Chief Sunday Bolorunduro Awoniyi, CON (April 30, 1932 – November 28, 2007) was a Northern Nigerian Yoruba politician and tribal aristocrat as the Aro of Mopa in Kogi State, formerly Kabba Province. Known as little Sardauna, Awoniyi was a founder of the People's Democratic Party from which he was expelled and then reinstated, Awoniyi was also chairman of the Arewa Consultative Forum (ACF); a pan Northern Nigerian organisation.

Family and education
Awoniyi was born in what is now the Mopa-Muro Local Government Area of Kogi State to Pa Solomon Iwalaye and Dorcas Omoboja. A Baptist, he attended the First Baptist Church in Ileteju, Mopa. He began his education at Baptist Day School in Mopa from 1938 to 1944, moving on to Holy Trinity School in Lokoja from 1945 to 1946, and Provincial Middle School in Okene from 1947 to 1949. He attended the Nigeria College of Arts, Science and Technology (now Ahmadu Bello University) from 1951 until 1956, University College (now the University of Ibadan) from 1956 to 1959, and the Imperial Defence College (now the Royal College of Defence Studies) from 1970 to 1971.
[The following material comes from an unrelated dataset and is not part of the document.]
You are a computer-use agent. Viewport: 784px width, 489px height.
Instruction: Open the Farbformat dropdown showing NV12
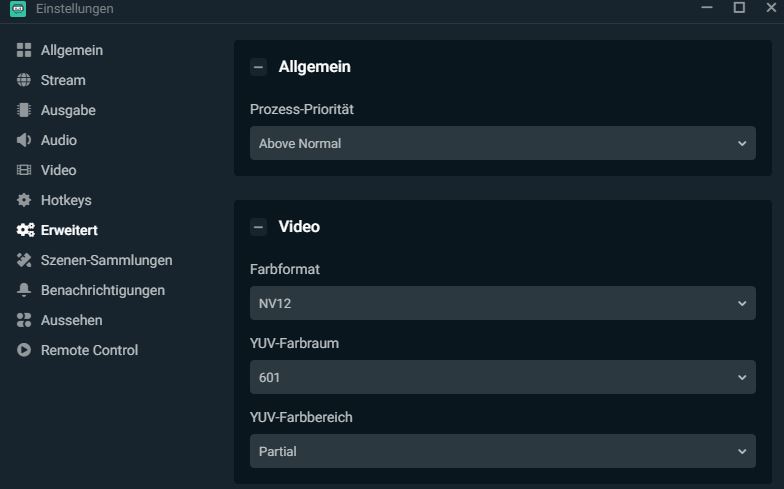coord(502,303)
Awoniyi had two wives, Florence Ebun Awoniyi and Benedicta Omowunmi Awoniyi, and eleven children; among his children is Abayomi, an architect and politician.

Political career

First Republic
Awoniyi's first political appointment was as a District Officer for the British colonial administration (he was one of few Northern Nigerians to hold the post, most being reserved to Britons). After independence in 1960, he held several posts in the Northern Regional Government including that of Secretary to the Executive Council, where he worked with Sardauna Ahmadu Bello, Premier of Northern Nigeria. Awoniyi often held up the assassinated premier as an example of good governance, and was known as "Sardauna Keremi", or "little Sardauna".

Third Republic
During the Third Republic, Awoniyi was a member of the National Republican Convention (NRC), and was elected to the Senate of Nigeria for the Kogi West district.

Fourth Republic
Awoniyi was one of the founding members of the People's Democratic Party. He attempted to become chairman in 1999, but was unsuccessful. The party under Chairman Barnabas Gemade expelled him and six others in 2001 for "anti party activities", but reinstated them later that year.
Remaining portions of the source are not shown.